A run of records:

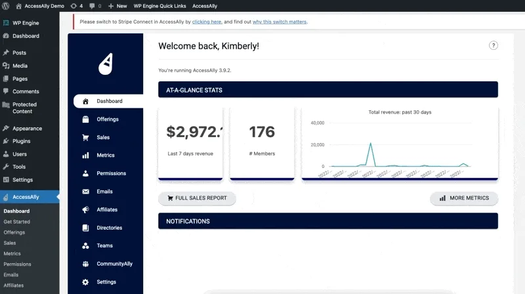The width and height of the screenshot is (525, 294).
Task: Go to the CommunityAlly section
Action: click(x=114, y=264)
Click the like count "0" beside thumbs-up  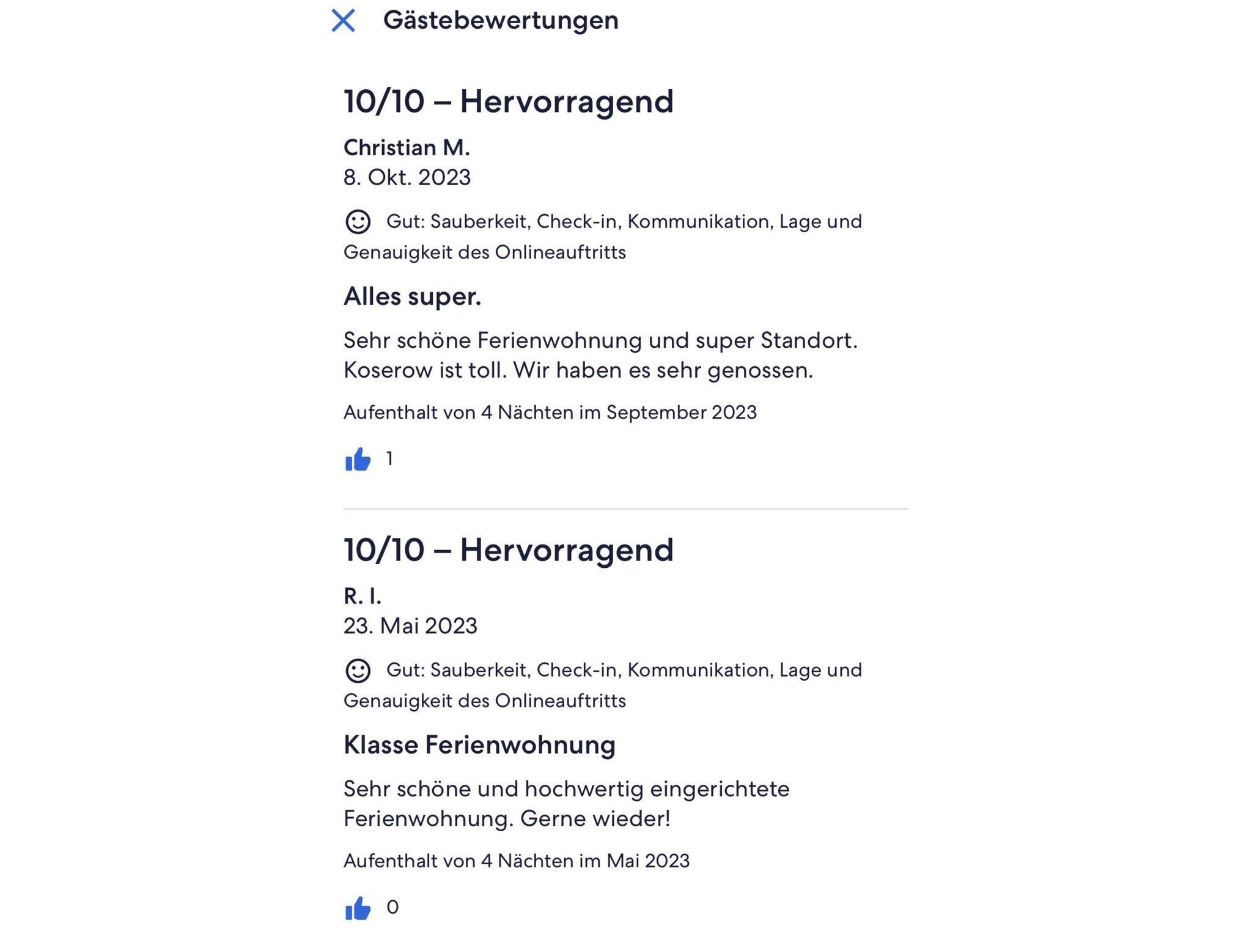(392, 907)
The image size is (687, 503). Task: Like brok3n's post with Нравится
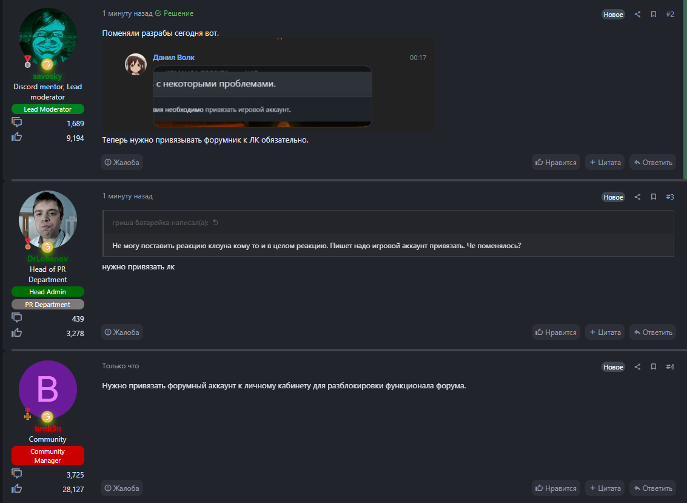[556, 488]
---
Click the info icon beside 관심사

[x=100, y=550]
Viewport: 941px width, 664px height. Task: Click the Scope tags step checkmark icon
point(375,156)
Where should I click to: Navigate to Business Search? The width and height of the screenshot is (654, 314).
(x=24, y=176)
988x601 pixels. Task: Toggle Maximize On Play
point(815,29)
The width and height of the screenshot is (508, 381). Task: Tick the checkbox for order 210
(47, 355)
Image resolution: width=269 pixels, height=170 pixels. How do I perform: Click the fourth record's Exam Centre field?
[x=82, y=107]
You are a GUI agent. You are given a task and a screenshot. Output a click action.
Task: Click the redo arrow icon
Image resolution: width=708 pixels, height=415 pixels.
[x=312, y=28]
==
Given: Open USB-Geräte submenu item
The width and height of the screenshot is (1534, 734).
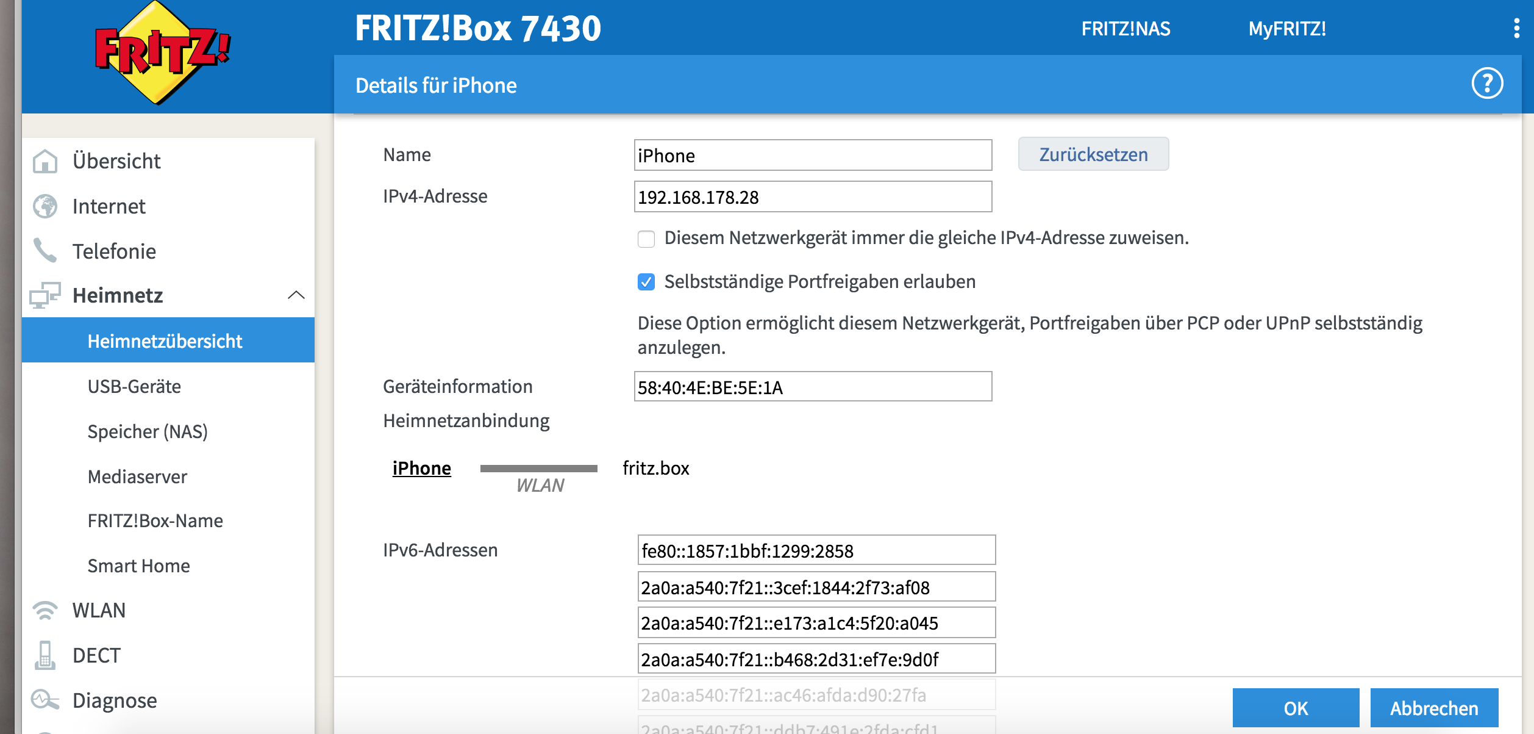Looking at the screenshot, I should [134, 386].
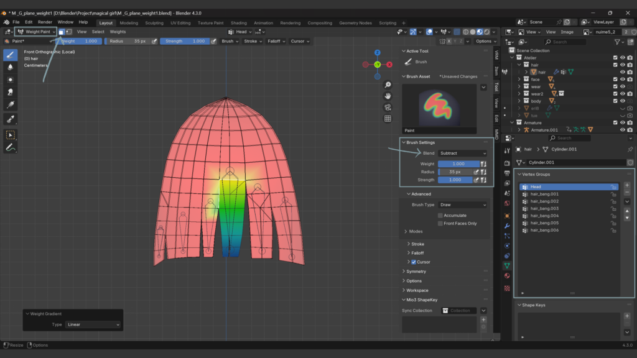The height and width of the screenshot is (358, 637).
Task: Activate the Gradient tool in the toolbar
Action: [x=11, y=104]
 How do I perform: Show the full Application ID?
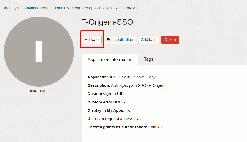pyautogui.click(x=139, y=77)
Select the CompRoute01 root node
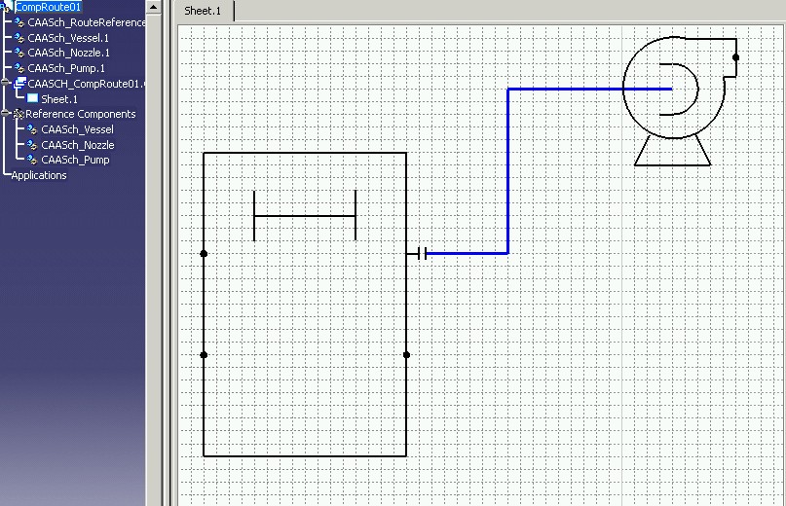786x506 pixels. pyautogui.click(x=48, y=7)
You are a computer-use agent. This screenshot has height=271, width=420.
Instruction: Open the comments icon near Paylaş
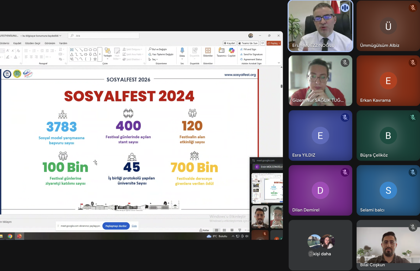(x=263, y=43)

* Problem to work on
Reproduce the lines verbatim, starting at the line that contains "Click the info icon beside 관심사" and ending after the line that contains "[x=312, y=28]".

* The solution
Click the info icon beside 관심사

[x=100, y=550]
Viewport: 941px width, 664px height. Task: Click the Scope tags step checkmark icon
point(375,156)
Where should I click to: Navigate to Business Search? The width and height of the screenshot is (654, 314).
(x=24, y=176)
988x601 pixels. Task: Toggle Maximize On Play
point(815,29)
The width and height of the screenshot is (508, 381). Task: Tick the checkbox for order 210
(47, 355)
Image resolution: width=269 pixels, height=170 pixels. How do I perform: Click the fourth record's Exam Centre field?
[x=82, y=107]
You are a GUI agent. You are given a task and a screenshot. Output a click action.
Task: Click the redo arrow icon
Image resolution: width=708 pixels, height=415 pixels.
[x=312, y=28]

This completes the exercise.